Да, земля. Пауза в полдоли на этой нелепой добавочной нотной линейке, замыкающейся в круг. Через час, или два, или три я, быть может, сойду на берег и отправлюсь своей дорогой, сухой, согревшийся, без гроша в кармане, но впереди будет целый Карибский день, словно древо с плодами, которые только и ждут, чтобы их сорвали. Чувствовал я себя на удивление неплохо — после всего, что случилось. Я уже понял, что мне здесь больше не рады и о предложении спать на борту можно благополучно забыть, но я и не рвался особо. Буду сам по себе, и черт с ними, с этой сладенькой парочкой педермотов. Шандлер любовно огладил штормовку своего сладкого педермота-дружка и сказал:
— Ты был великолепен, Фрэнк.
— Я знаю.
— Послушайте, — сказал я, игнорируемый всеми, — я же старался как мог, правда? Вы, может быть, удивитесь, но не я выдумал этот шторм. Я хотя бы работал. В отличие от некоторых…
— Оставь человека в покое, — проговорила спина Эспинуолла.
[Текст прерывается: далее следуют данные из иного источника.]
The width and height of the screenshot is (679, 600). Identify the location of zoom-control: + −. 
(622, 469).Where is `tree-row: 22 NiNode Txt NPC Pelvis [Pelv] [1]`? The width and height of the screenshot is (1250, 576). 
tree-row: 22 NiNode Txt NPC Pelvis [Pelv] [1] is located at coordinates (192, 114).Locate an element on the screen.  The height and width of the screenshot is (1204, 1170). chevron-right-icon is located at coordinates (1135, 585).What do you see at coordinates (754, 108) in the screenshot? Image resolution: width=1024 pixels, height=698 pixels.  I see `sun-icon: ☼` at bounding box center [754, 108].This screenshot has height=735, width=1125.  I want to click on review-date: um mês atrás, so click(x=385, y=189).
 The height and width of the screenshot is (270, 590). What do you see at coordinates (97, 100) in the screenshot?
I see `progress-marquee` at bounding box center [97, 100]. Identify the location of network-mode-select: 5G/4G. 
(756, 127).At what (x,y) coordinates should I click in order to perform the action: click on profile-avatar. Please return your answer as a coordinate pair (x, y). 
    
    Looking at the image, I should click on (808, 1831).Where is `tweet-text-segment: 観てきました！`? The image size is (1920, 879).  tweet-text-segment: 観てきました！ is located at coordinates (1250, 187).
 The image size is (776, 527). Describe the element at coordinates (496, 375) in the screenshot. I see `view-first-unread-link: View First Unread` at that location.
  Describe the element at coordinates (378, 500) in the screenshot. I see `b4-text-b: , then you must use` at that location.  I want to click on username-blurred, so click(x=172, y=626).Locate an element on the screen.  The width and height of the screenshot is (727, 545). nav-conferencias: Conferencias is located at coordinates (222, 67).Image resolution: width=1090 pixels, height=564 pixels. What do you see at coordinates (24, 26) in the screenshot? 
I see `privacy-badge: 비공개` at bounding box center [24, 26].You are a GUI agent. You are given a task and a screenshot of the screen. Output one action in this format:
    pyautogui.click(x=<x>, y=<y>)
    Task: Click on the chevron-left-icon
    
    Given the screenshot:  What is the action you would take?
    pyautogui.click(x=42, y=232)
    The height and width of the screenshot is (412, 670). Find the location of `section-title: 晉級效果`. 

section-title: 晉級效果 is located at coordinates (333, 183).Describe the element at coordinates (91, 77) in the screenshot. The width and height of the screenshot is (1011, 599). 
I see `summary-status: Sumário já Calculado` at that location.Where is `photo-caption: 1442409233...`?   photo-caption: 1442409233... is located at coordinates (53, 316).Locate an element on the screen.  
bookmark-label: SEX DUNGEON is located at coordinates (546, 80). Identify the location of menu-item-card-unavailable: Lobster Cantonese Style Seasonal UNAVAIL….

— Э… — начал было я, но тут у меня перед глазами возник остаточный образ того отрывка, который я только что прочитал на футболке Шандлера:
Святая Евфорбия, замученная при императоре Домициане, двигалась медленной рысью вдоль Главной улицы, или, на здешнем наречии, Streta Rijal; восьми футов ростом, старательно вырезанная из дерева. Верный признак любительского искусства: слишком много деталей для компенсации вопиющей безжизненности. На деревянные веки наклеены черные крашеные ресницы из свиной щетины, розовый бугорок языка виден во рту, приоткрытом в последнем крике боли, в первом проблеске вечности. Алое платье как бы развевалось на сильном ветру, сплошь деревянное, кроме крошечного участка, где огромный фаллический гвоздь, алчущее крови орудие мученичества, прибил погребальные одежды к телу. Кровь наличествовала, любовно намалеванная, хотя рана была целомудренно скрыта. Прочный постамент был закреплен на носилках, которые несли четверо мужчин в пурпурно-красных одеяниях с капюшонами. Путь для святой расчищал духовой оркестр, музыканты в темных костюмах, инструменты в серебряных вспышках, подобных пронзительным остриям ее боли. Они играли избитый медленный марш в сентиментальной тональности. Вслед за святой степенно шагали священники в стихарях, за ними — глазастые дети в какой-то скаутской форме. Две женщины рядом со мной тихо плакали — то ли над мучениями святой, то ли над сладкой невинностью ребятишек, не знаю. Я был стиснут в толпе, пахнущей чистым белье, чесноком и мускусом.